Effect of thyroid deficiency on postnatal cell formation in the rat brain: a biochemical investigation

Abstract

In thyroid deficiency, interference with postnatal cell formation seems to be confined to those regions of the brain where postnatal neurogenesis is significant. In comparison with controls the increase in cell number in the cerebellum is retarded in the second week of life, but a normal number is reached by 35 days. In contrast the DNA content of the olfactory bulbs is apparently irreversibly depressed. Mitotic activity, in terms of incorporation of [2-14C]thymidine into DNA, is mainly affected in the cerebellum: in thyroid deficient rats, it is depressed below control levels at day 12, but it is about 4 times higher than in controls at day 21 when, under normal conditions, cell proliferation has virtually ceased. The time course (15-240 min) of [14C]thymidine metabolism at day 14 shows regional differences in control rats. The rate of conversion of [14C]thymidine to [14C]thymidine nucleotides, and of these in turn to [14C]DNA is slower in the forebrain - where cell proliferation occurs on a smaller scale - than in the cerebellum.

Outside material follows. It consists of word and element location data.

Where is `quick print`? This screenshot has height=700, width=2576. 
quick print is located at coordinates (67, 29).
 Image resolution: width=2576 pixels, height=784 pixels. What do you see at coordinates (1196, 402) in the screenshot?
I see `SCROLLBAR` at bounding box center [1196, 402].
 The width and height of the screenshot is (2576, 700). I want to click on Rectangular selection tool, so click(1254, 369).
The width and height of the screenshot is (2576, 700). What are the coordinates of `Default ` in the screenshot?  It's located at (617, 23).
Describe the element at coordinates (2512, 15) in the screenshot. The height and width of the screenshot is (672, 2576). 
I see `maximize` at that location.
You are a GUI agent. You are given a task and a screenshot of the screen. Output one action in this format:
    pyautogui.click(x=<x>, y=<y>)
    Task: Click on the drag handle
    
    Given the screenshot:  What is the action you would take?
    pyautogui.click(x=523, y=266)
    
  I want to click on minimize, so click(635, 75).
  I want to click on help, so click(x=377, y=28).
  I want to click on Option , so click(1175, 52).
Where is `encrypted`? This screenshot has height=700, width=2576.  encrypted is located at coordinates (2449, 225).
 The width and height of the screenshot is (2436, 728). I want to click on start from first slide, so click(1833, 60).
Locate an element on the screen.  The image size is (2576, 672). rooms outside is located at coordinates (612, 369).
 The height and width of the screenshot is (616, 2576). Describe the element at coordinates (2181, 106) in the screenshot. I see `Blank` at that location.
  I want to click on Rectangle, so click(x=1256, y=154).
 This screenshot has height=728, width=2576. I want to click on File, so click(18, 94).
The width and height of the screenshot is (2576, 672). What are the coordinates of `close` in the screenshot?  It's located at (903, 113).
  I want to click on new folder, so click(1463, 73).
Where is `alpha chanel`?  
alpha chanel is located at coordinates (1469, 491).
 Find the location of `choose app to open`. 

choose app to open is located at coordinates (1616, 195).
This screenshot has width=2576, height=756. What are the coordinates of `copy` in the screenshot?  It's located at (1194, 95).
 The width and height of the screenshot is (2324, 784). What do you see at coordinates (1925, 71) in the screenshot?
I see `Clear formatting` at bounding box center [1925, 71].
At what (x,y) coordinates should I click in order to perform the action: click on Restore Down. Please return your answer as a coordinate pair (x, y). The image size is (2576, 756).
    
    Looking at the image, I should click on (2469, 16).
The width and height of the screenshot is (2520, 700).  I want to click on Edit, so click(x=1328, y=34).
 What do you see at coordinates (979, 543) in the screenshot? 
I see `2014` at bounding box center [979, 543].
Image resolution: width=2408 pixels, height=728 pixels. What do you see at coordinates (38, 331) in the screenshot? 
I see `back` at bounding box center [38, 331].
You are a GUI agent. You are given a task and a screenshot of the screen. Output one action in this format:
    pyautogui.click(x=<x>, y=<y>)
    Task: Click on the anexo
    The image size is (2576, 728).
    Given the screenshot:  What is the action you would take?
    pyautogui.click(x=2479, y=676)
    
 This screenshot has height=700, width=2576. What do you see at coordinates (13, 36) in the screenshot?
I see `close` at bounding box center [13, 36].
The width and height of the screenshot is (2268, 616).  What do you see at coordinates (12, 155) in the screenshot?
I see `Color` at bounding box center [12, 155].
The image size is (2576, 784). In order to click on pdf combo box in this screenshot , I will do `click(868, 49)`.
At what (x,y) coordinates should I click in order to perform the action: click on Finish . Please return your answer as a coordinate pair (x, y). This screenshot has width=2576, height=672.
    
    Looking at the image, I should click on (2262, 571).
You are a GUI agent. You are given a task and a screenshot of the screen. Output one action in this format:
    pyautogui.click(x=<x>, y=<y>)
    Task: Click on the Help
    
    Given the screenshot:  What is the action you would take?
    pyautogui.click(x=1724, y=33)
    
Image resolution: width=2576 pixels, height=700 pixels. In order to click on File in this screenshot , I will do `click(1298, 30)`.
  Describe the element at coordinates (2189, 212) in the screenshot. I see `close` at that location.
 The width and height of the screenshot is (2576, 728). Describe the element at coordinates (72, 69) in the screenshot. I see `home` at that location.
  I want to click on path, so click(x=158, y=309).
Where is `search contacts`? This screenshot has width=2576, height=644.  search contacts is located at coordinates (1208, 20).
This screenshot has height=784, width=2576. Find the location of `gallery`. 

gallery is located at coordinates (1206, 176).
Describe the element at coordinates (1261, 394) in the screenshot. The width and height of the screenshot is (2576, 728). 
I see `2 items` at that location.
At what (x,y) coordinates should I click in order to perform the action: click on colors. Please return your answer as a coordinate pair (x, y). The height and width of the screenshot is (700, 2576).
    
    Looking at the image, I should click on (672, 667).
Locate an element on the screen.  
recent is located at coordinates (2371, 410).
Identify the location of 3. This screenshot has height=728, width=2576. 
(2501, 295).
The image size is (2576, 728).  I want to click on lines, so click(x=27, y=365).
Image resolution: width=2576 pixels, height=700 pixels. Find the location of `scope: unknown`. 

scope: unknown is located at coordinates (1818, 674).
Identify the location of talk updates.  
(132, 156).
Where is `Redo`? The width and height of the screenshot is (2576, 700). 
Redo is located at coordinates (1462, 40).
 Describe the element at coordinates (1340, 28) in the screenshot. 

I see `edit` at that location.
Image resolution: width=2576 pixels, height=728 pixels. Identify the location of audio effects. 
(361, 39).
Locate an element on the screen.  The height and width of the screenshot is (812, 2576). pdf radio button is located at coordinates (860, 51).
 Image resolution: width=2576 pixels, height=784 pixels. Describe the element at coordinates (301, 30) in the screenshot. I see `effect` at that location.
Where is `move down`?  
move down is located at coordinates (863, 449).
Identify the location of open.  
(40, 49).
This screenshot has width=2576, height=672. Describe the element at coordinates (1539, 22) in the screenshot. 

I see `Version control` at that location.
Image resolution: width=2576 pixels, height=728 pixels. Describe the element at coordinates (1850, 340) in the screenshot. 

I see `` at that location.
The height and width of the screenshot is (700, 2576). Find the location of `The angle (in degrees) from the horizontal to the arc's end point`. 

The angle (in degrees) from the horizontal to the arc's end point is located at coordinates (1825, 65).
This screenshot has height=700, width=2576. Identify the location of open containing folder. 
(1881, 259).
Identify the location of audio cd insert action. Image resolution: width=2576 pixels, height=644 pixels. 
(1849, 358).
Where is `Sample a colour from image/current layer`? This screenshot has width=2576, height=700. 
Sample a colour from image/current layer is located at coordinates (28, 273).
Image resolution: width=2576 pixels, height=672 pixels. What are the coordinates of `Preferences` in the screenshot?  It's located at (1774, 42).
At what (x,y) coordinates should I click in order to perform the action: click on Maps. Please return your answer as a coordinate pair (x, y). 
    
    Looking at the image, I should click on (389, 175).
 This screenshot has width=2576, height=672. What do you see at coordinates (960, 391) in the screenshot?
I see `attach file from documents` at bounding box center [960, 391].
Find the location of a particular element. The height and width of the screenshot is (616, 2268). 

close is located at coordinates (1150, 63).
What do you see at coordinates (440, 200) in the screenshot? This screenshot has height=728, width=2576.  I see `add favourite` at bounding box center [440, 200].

Consequently, in the forebrain nearly linear DNA synthesis rate is maintained for a longer time than in the cerebellum (1 h vs. 0.5 h), and since less 14C is conserved in DNA a significant efflux of unconverted [14C]thymidine is evident during the experimental period. The effect of thyroid deficiency on [14C]thymidine metabolism in the brain is only slight, and is due to an abnormally large supply of [14C]thymidine consequent to depressed systemic utilization of this precursor.